Una cosa fundamental que el lector ya habrá comprendido es el hecho de que las partículas
sólo (y siempre) se producen en pareja: una partícula de “materia” (digámoslo así) y otra de
“antimateria”. La energía se materializa generando siempre partículas de los dos tipos:
teóricamente, esto se asocia a la presencia simultánea de los signos + y – en la fórmula de
Dirac, tal como es confirmada por los experimentos.
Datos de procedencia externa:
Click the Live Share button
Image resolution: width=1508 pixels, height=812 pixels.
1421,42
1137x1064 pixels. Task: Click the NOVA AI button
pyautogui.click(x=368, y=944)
De hecho, en los últimos cuarenta años se han descubierto, además de las antipartículas del
electrón, del protón y del neutrón (que vienen a ser los “ladrillos”, los elementos mínimos
constitutivos de cada átomo), también aquéllas antipartículas de todas las otras partículas
fugaces y efímeras que aparecen durante millonésimas de segundo en los choques
catastróficos de las reacciones nucleares. Muy en general, puede decirse que no puede
existir una partícula sin su respectiva antipartícula. Sería algo así como decir que tampoco
puede existir la derecha sin la izquierda ni el objeto sin su imagen ante el espejo. De ese
modo, el concepto de simetría se ha mantenido intacto en lo más profundo de la realidad
física.
Pero aquí aflora, obviamente, una pregunta importante: si a cada partícula corresponde por
fuerza una antipartícula (positrones, antiprotones, antineutrones), ¿qué función cumplen
éstas en nuestro universo ordinario? ¿Qué sentido tienen o cómo nos influencian? Para
entender la importancia de esta pregunta es necesario decir algo que no hemos mencionado:
cuando una partícula normal pasa al lado de su contraria, no es que ambas se limiten a
neutralizar sus cargas contrariamente eléctricas sino que se “desmaterializan” y, luego de
varios procesos, tienden a convertirse de nuevo en el quantum de energía que los había
generado. Si un electrón hace contacto con un positrón, ambos desaparecen en un haz de
rayo gamma. Y lo mismo ocurre también para los protones y los neutrones, si se aproximan
demasiado a su correspondiente anti...
Es evidente entonces que los átomos de partículas normales no puede estar junto a átomos
hechos de antipartículas: en apariencia serían exactamente iguales pero..., apenas entraran
en contacto, ocurriría una explosión de energía. La materia y la antimateria no pueden estar
juntas.
¿Y entonces? El problema que se presenta es de carácter cosmológico y remite a los
orígenes del universo: es uno de los más fascinantes problemas.